--- Quote Start ---
Could you tell which document is this? I have read all the documents (getting started, best practices and programming guide), and I dind't find anything related to that. I have found a way to change harware image, but I think that's not the right way (as I far as I understood flashing a new image should be provided the manufacturer), since this is used to update the DMA and PCIe hardware.
--- Quote End ---
Took a bit of searching but I found it, it is in this document (
https://www.altera.com/content/dam/altera-www/global/en_us/pdfs/literature/hb/opencl-sdk/ug_aocl_s5_net_platform.pdf).

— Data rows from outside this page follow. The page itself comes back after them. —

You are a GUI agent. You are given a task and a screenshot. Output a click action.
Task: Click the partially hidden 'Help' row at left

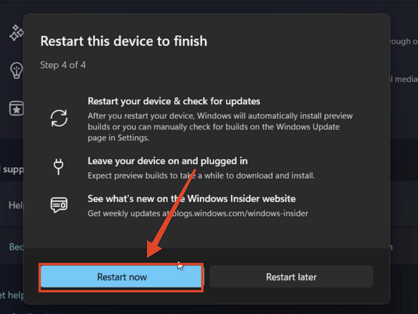(16, 206)
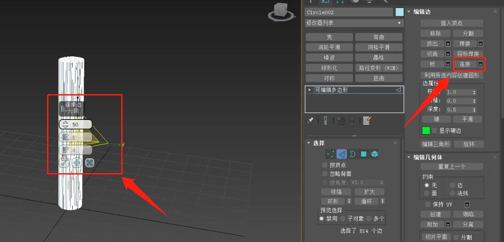Select the Vertex sub-object mode icon

coord(330,154)
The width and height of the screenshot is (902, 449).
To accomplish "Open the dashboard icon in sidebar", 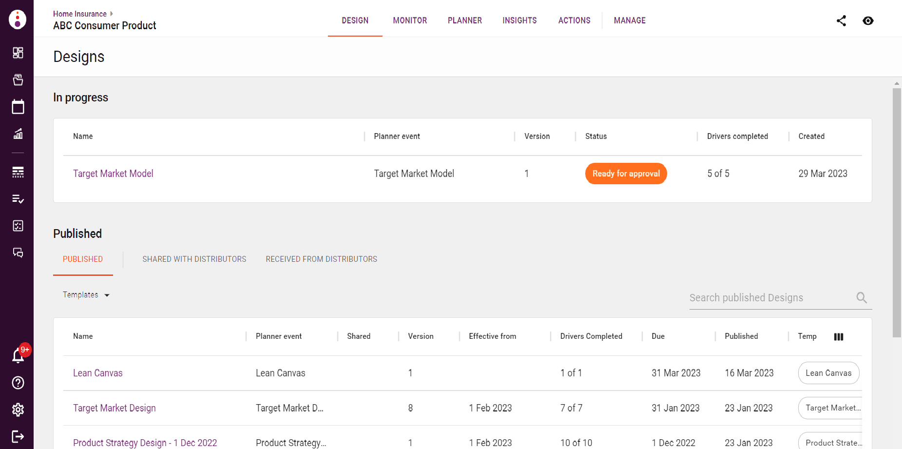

Check section 2.11, Table 2. If you program the FPGA offline using "aocl program *file*.aocx" and then set the "CL_CONTEXT_COMPILER_MODE_ALTERA" environmental variable to 3, this should avoid runtime reconfiguration.
--- Quote Start ---
Could you further explain why this may be not possible?
--- Quote End ---
The fine-grained scheduling that you get on a GPU is not available on an FPGA. Each kernel will have it's own specific circuit on the FPGA and two processes cannot "share" this circuit; best case scenario one process will access the circuit, finish execution, then the second one will start (no parallelism). Worst case scenario this will result in some runtime error. On the other hand, if the processes are accessing different kernels, since each kernel has its own circuit, all processes can run in parallel and the only shared resource will be the DDR memory. If these cases work at all, the latter case will probably be much more likely to work, but you'd never know until you try. If you absolutely need the processes to run the same kernel, you can probably create multiple copies of the same kernel in your cl file but with different names, and call each copy from a different process.
--- Quote Start ---
Rewrite the code is not an option, this software is about 400 thousand lines of code (and very old). So, removing MPI is not an option. In order to use correctly, should I share program and context?
--- Quote End ---
I am not really sure; you could try creating new MPI types for context, queue, program, etc. and create the context and everything on the root node and send them from the root process to other processes, but there is no telling what would happen at run time.